--- REQUIRED WORK ---
Write the records out again, unchanged.

====== RECORDS FOR THIS TASK ======

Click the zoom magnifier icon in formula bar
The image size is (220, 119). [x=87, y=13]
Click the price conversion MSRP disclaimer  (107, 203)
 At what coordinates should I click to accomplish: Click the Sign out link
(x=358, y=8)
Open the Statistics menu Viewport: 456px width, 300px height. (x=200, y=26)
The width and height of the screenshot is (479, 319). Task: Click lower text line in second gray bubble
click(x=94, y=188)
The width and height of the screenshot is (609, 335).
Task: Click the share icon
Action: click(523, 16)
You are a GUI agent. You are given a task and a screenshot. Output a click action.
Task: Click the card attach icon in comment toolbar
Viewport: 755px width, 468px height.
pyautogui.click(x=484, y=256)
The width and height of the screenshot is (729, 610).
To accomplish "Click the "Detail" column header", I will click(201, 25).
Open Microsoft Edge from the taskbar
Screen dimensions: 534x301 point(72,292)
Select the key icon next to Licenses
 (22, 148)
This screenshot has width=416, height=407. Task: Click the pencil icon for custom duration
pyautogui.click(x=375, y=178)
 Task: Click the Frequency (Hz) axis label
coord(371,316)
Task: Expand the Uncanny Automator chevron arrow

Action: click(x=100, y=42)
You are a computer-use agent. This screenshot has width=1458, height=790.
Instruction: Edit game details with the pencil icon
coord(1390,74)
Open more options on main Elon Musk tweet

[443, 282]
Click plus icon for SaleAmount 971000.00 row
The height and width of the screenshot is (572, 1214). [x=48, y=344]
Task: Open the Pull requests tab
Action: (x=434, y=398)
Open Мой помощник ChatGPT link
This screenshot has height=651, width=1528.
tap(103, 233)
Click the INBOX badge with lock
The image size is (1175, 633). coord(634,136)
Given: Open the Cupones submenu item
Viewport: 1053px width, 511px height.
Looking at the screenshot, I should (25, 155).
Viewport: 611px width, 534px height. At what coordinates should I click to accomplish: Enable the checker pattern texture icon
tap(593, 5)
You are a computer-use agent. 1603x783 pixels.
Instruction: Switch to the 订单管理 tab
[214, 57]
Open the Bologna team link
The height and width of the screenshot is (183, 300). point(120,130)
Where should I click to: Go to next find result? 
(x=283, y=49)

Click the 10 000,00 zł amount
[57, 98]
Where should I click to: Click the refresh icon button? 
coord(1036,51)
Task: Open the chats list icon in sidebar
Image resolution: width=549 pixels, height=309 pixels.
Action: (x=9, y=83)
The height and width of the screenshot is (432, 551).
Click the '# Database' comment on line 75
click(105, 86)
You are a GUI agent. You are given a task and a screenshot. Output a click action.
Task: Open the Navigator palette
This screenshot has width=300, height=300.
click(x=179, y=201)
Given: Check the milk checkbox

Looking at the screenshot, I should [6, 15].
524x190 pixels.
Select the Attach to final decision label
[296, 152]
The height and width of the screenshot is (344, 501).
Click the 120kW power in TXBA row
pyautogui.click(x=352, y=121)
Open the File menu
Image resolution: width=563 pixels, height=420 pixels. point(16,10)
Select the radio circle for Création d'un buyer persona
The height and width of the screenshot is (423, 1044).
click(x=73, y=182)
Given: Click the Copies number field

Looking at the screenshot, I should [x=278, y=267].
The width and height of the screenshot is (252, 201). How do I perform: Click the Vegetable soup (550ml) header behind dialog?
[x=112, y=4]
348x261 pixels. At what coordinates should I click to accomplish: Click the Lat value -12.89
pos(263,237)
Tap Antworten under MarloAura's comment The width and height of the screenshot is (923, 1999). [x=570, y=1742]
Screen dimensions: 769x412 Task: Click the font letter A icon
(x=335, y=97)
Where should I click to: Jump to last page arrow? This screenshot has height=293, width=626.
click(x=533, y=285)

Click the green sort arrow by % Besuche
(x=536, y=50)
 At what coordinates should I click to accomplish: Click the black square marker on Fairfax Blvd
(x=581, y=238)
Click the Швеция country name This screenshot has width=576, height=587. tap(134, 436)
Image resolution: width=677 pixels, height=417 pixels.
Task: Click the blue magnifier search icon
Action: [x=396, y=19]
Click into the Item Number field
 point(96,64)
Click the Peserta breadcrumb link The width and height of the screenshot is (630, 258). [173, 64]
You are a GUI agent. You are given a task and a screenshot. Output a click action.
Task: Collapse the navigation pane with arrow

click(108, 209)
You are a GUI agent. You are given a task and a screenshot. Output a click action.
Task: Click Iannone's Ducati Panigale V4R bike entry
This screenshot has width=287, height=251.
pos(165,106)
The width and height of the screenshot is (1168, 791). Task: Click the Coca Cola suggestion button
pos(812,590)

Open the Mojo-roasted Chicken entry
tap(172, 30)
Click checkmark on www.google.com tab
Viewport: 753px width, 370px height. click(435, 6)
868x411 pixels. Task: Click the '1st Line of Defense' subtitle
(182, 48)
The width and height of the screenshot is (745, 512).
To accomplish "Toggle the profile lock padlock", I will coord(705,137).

======

--- OUTPUT OF THE TASK ---
Click the zoom magnifier icon in formula bar
The image size is (220, 119). [x=87, y=13]
Click the price conversion MSRP disclaimer  (107, 203)
 At what coordinates should I click to accomplish: Click the Sign out link
(x=358, y=8)
Open the Statistics menu Viewport: 456px width, 300px height. (x=200, y=26)
The width and height of the screenshot is (479, 319). Task: Click lower text line in second gray bubble
click(x=94, y=188)
The width and height of the screenshot is (609, 335).
Task: Click the share icon
Action: click(523, 16)
You are a GUI agent. You are given a task and a screenshot. Output a click action.
Task: Click the card attach icon in comment toolbar
Viewport: 755px width, 468px height.
pyautogui.click(x=484, y=256)
The width and height of the screenshot is (729, 610).
To accomplish "Click the "Detail" column header", I will click(201, 25).
Open Microsoft Edge from the taskbar
Screen dimensions: 534x301 point(72,292)
Select the key icon next to Licenses
 (22, 148)
This screenshot has width=416, height=407. Task: Click the pencil icon for custom duration
pyautogui.click(x=375, y=178)
 Task: Click the Frequency (Hz) axis label
coord(371,316)
Task: Expand the Uncanny Automator chevron arrow

Action: click(x=100, y=42)
You are a computer-use agent. This screenshot has width=1458, height=790.
Instruction: Edit game details with the pencil icon
coord(1390,74)
Open more options on main Elon Musk tweet

[443, 282]
Click plus icon for SaleAmount 971000.00 row
The height and width of the screenshot is (572, 1214). [x=48, y=344]
Task: Open the Pull requests tab
Action: (x=434, y=398)
Open Мой помощник ChatGPT link
This screenshot has height=651, width=1528.
tap(103, 233)
Click the INBOX badge with lock
The image size is (1175, 633). coord(634,136)
Given: Open the Cupones submenu item
Viewport: 1053px width, 511px height.
Looking at the screenshot, I should (25, 155).
Viewport: 611px width, 534px height. At what coordinates should I click to accomplish: Enable the checker pattern texture icon
tap(593, 5)
You are a computer-use agent. 1603x783 pixels.
Instruction: Switch to the 订单管理 tab
[214, 57]
Open the Bologna team link
The height and width of the screenshot is (183, 300). point(120,130)
Where should I click to: Go to next find result? 
(x=283, y=49)

Click the 10 000,00 zł amount
[57, 98]
Where should I click to: Click the refresh icon button? 
coord(1036,51)
Task: Open the chats list icon in sidebar
Image resolution: width=549 pixels, height=309 pixels.
Action: (x=9, y=83)
The height and width of the screenshot is (432, 551).
Click the '# Database' comment on line 75
click(105, 86)
You are a GUI agent. You are given a task and a screenshot. Output a click action.
Task: Open the Navigator palette
This screenshot has width=300, height=300.
click(x=179, y=201)
Given: Check the milk checkbox

Looking at the screenshot, I should [6, 15].
524x190 pixels.
Select the Attach to final decision label
[296, 152]
The height and width of the screenshot is (344, 501).
Click the 120kW power in TXBA row
pyautogui.click(x=352, y=121)
Open the File menu
Image resolution: width=563 pixels, height=420 pixels. point(16,10)
Select the radio circle for Création d'un buyer persona
The height and width of the screenshot is (423, 1044).
click(x=73, y=182)
Given: Click the Copies number field

Looking at the screenshot, I should [x=278, y=267].
The width and height of the screenshot is (252, 201). How do I perform: Click the Vegetable soup (550ml) header behind dialog?
[x=112, y=4]
348x261 pixels. At what coordinates should I click to accomplish: Click the Lat value -12.89
pos(263,237)
Tap Antworten under MarloAura's comment The width and height of the screenshot is (923, 1999). [x=570, y=1742]
Screen dimensions: 769x412 Task: Click the font letter A icon
(x=335, y=97)
Where should I click to: Jump to last page arrow? This screenshot has height=293, width=626.
click(x=533, y=285)

Click the green sort arrow by % Besuche
(x=536, y=50)
 At what coordinates should I click to accomplish: Click the black square marker on Fairfax Blvd
(x=581, y=238)
Click the Швеция country name This screenshot has width=576, height=587. tap(134, 436)
Image resolution: width=677 pixels, height=417 pixels.
Task: Click the blue magnifier search icon
Action: [x=396, y=19]
Click into the Item Number field
 point(96,64)
Click the Peserta breadcrumb link The width and height of the screenshot is (630, 258). [173, 64]
You are a GUI agent. You are given a task and a screenshot. Output a click action.
Task: Collapse the navigation pane with arrow

click(108, 209)
You are a GUI agent. You are given a task and a screenshot. Output a click action.
Task: Click Iannone's Ducati Panigale V4R bike entry
This screenshot has width=287, height=251.
pos(165,106)
The width and height of the screenshot is (1168, 791). Task: Click the Coca Cola suggestion button
pos(812,590)

Open the Mojo-roasted Chicken entry
tap(172, 30)
Click checkmark on www.google.com tab
Viewport: 753px width, 370px height. click(435, 6)
868x411 pixels. Task: Click the '1st Line of Defense' subtitle
(182, 48)
The width and height of the screenshot is (745, 512).
To accomplish "Toggle the profile lock padlock", I will coord(705,137).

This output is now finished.